#### Trecho fornecido
-*-
SEM VENDER, SETOR FECHA 621 LOJAS NO RIO


Comerciantes amargam custo alto e movimento fraco


No lugar de roupas e calçados, vitrines estão repletas de placas de vende-se ou aluga-se. O elevado custo dos aluguéis contribuiu para o início desse movimento no Rio, mas a tendência foi intensificada com a crise na economia e o aumento do desemprego, que fizeram o consumo despencar. Com isso, 621 lojas do setor de vestuário foram fechadas na cidade em 2015, frente a 2.939 no varejo.


CUSTÓDIO COIMBRASobra de espaço. Galeria Forum Ipanema, uma das mais tradicionais do Rio, está com 12 de suas 60 lojas vazias, inclusive uma que fica bem na entrada


Christian Travassos, economista da Fecomércio-RJ, ressalta que o setor é mais um a sofrer os efeitos da crise:


- A situação da economia fala por si. São dois anos de recessão.
-*-
#### Material fornecido
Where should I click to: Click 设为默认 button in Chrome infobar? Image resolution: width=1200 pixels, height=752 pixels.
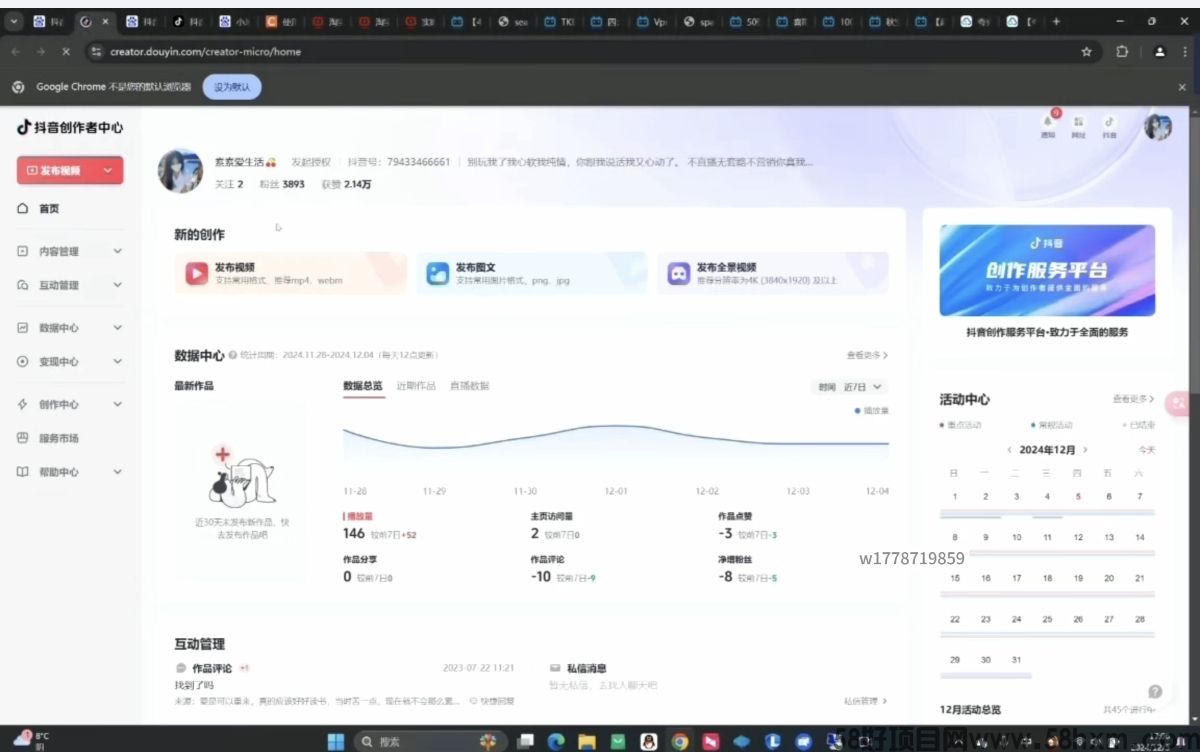[x=232, y=87]
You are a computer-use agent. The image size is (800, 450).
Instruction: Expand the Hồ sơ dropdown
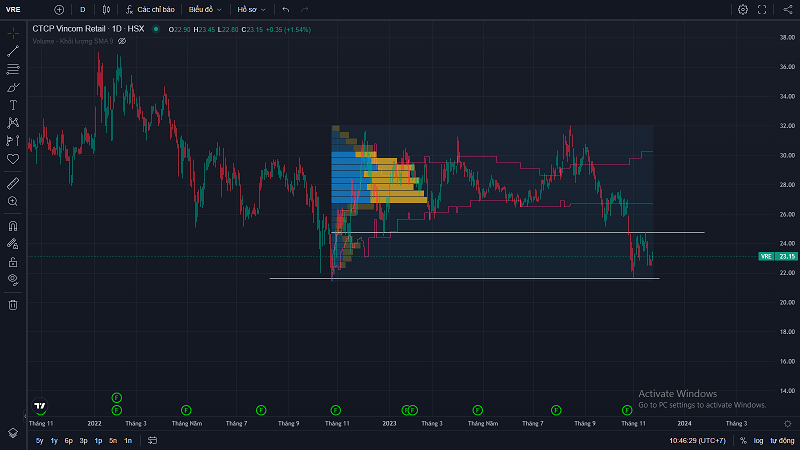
-*-
#### Tarefa proposta
Reproduza fielmente a parte do trecho sobre o fechamento de lojas no Rio que começa nas palavras "No lugar de" e termina após as palavras "anos de recessão.". Os dados não são necessários para resolver o exercício.

#### Resposta do exercício
No lugar de roupas e calçados, vitrines estão repletas de placas de vende-se ou aluga-se. O elevado custo dos aluguéis contribuiu para o início desse movimento no Rio, mas a tendência foi intensificada com a crise na economia e o aumento do desemprego, que fizeram o consumo despencar. Com isso, 621 lojas do setor de vestuário foram fechadas na cidade em 2015, frente a 2.939 no varejo.


CUSTÓDIO COIMBRASobra de espaço. Galeria Forum Ipanema, uma das mais tradicionais do Rio, está com 12 de suas 60 lojas vazias, inclusive uma que fica bem na entrada


Christian Travassos, economista da Fecomércio-RJ, ressalta que o setor é mais um a sofrer os efeitos da crise:


- A situação da economia fala por si. São dois anos de recessão.